An alternative proof for Euler rotation theorem

TL;DR

This paper presents a new geometric proof of Euler's rotation theorem, demonstrating that any rigid body reconfiguration with a fixed point can be achieved through two successive perpendicular rotations, enhancing understanding of rigid body dynamics.

Contribution

The paper introduces a novel geometric proof of Euler's rotation theorem using successive rotations about perpendicular axes, offering an alternative to existing proofs.

Findings

Provides a new geometric perspective on Euler's rotation theorem

Shows that two successive perpendicular rotations can reconfigure a rigid body

Enhances understanding of rigid body motion and rotation axes

Abstract

Euler's rotation theorem states that any reconfiguration of a rigid body with one of its points fixed is equivalent to a single rotation about an axis passing through the fixed point.

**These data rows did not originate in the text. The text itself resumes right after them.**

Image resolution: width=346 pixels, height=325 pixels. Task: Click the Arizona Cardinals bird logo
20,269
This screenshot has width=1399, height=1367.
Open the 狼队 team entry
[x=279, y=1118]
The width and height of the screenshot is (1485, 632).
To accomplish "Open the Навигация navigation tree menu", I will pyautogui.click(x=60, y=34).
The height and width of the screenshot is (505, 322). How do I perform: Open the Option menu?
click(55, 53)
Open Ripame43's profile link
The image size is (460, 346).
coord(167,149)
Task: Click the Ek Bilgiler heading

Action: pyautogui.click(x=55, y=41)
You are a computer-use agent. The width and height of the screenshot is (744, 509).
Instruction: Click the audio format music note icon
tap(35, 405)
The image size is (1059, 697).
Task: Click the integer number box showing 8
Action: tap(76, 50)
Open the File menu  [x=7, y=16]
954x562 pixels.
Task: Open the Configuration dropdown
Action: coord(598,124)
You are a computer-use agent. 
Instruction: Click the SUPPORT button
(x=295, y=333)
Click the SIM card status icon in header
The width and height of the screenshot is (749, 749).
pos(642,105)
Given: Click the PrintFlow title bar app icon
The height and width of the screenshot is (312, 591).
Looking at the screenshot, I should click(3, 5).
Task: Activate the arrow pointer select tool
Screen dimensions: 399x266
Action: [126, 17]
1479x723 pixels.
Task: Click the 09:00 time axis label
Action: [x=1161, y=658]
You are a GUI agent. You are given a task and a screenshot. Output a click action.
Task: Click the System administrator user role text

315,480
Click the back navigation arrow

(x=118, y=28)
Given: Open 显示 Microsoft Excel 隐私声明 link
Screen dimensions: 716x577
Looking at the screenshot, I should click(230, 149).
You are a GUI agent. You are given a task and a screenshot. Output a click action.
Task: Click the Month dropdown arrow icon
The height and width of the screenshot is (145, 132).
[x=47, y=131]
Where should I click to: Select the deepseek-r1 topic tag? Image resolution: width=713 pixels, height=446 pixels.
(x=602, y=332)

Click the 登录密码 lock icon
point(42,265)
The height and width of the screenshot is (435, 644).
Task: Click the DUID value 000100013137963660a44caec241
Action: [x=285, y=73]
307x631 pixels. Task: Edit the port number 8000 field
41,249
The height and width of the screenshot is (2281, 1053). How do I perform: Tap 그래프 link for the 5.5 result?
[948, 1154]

The theorem forms the basis for Chasles' theorem which states that it is always possible to represent the general displacement of a rigid body by a translation and a rotation about an axis. Though there are many ways to achieve this, the direction of the rotation axis and angle of rotation are independent of the translation vector. The theorem is important in the study of rigid body dynamics. There are various proofs available for these theorems, both geometric and algebraic. A novel geometric proof of Euler rotation theorem is presented here which makes use of two successive rotations about two mutually perpendicular axis to go from one configuration of the rigid body to the other with one of its points fixed.